For 30 years I was the “gotta have the new PC hotness” guy but once I got past 4c/4t? I honestly can’t feel much of a difference anymore, I just can’t seem to justify going for even more cores when I can’t find enough work to keep the 8 I have now fully fed.
Every so often I look at prices for the previous generation and wonder if I could self build a Linux workstation. It could either be a beast, or just a big fan haha.
While much of the “industry” has moved, GPU are still suffering from shortages and inflated prices as a result of the rigs churning away. Manufacturers even have official mining specialist firmware to encourage it. As far as I’m aware this hasn’t been the case with AI, but please point me if I’ve missed it. As I see it right now, the market is still distorted by mining. A bitcoin miner is buying many many cards, I’m buying 1. I can’t blame AMD and others prioritising them over me.
You’re way out of the loop. There is literally a surplus of GPUs right now, both AMD and NVIDIA reported huge inventories the past quarters. And most miners have moved over to ASICs.
Actually GPUs have never been cheaper, hell my grandson just threw an RX6600 in my old AMD FX box I gave him because he could get one used for just $140 USD which was only $40 more than the RX580s. Sure if you want Nvidia you’ll pay out the ying yang but Nvidia has made it clear they have zero cares about the consumer market as they went all in on mining and now AI so you’d frankly have to be nuts to buy Nvidia at this point, especially with all the reports of broken traces and burning power connectors.
BTW as for your Linux workstation? Go buy an aliexpress Xeon special, you can get a dual socket 28c/56t with 64Gb of RAM and board for just $178 USD, that would make one hell of a workstation.
I did this, actually, My workstation is a dual-socket with two Xeons, parts all from AliExpress. My favourite thing is the BIOS, which is so loaded with features I’m pretty much afraid to even load it up. It’s pure insanity, all undocumented.
Can you provide a link, or some search terms? I’m having trouble finding anything like that with some quick AliExpress searches.
atrocia,
I’ve never bought from aliexpress. I searched briefly and found a lot of a la carte xeon parts but not complete builds. I figured bassbeast was talking about a DIY build. I haven’t bought anything lately, but in the past I’ve got some really great bargains for old servers. The problem is they’re EOL with no support, but with x86 servers compatibility is usually pretty good. Server equipment is also built to really high standards so I don’t worry too about buying used.

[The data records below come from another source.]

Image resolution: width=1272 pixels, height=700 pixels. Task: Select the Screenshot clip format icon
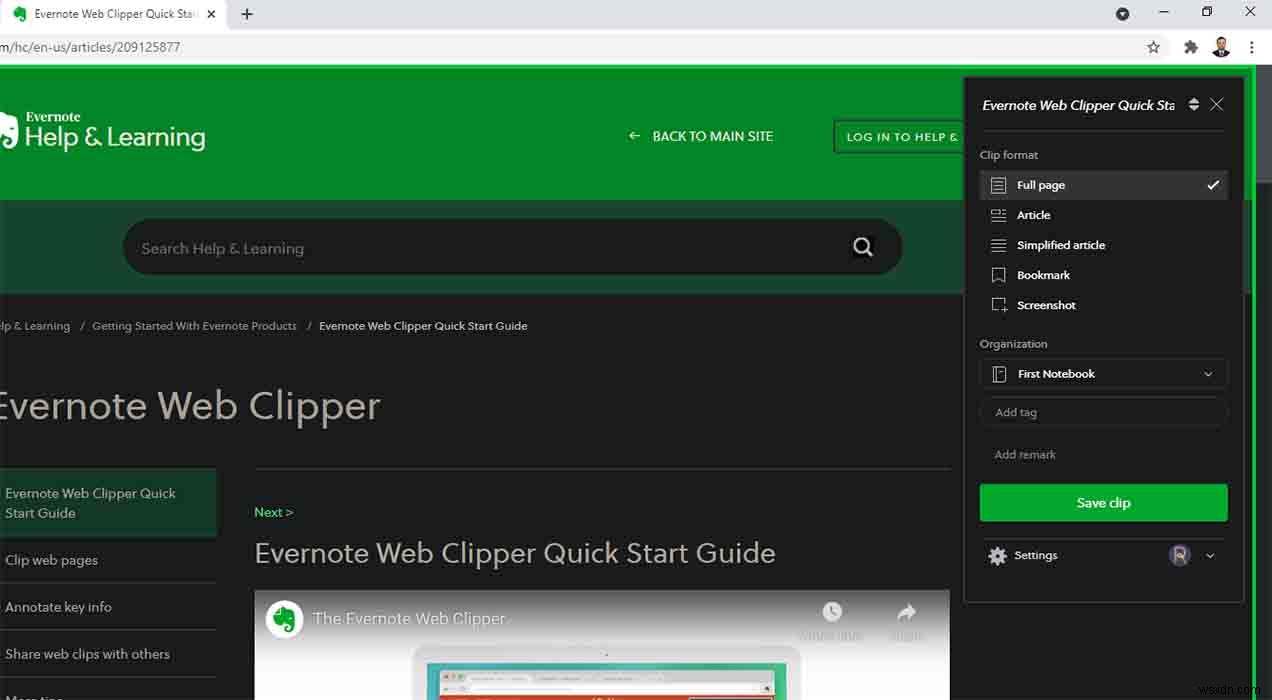point(999,305)
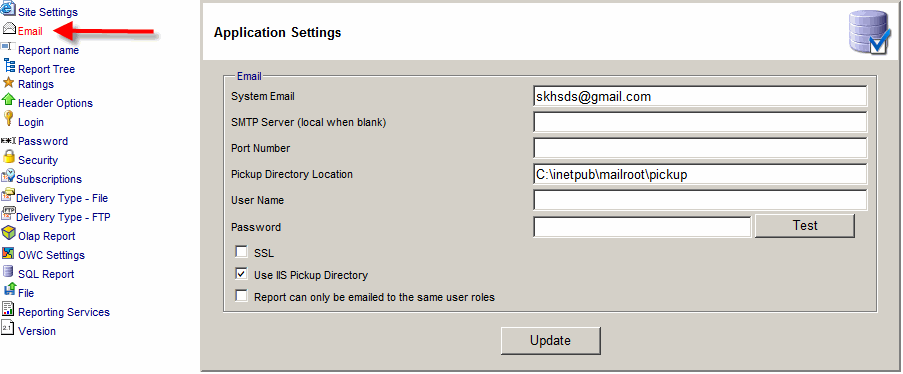
Task: Open the Subscriptions settings page
Action: [x=49, y=179]
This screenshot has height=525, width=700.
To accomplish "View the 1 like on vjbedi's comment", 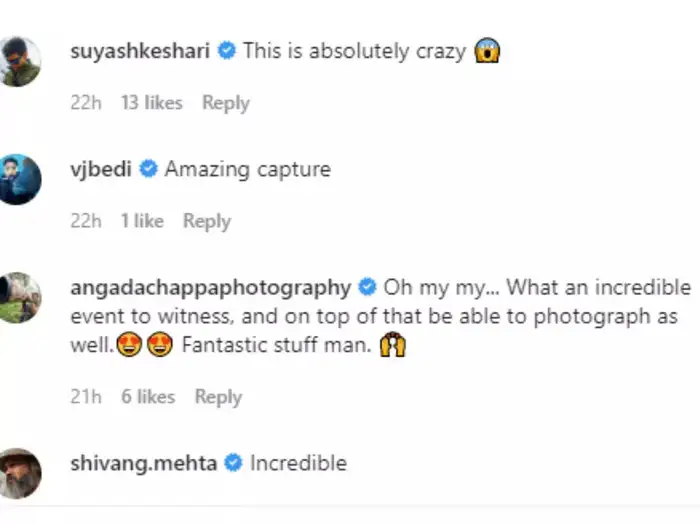I will (142, 221).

I understand – I meant that I priced some components, and I couldn’t find anything close to the specs he gave for that price.
I currently use an HP Z440 with an E5-1620 and 32GB of RAM, bought used for a good price off eBay . It’s not the most powerful machine around, but it’s very well built, very quiet, and it makes a very satisfying workstation for my higher performance computing needs. The only downside is that some things are proprietary, and when setting it up I had to wrestle with some HP annoyances.
However there’s a problem if one does 3d rendering with the Daz Studio software, as that requires Nvidia to render in Iray. If you use that, you are stuck with needing an Nvidia GPU at present.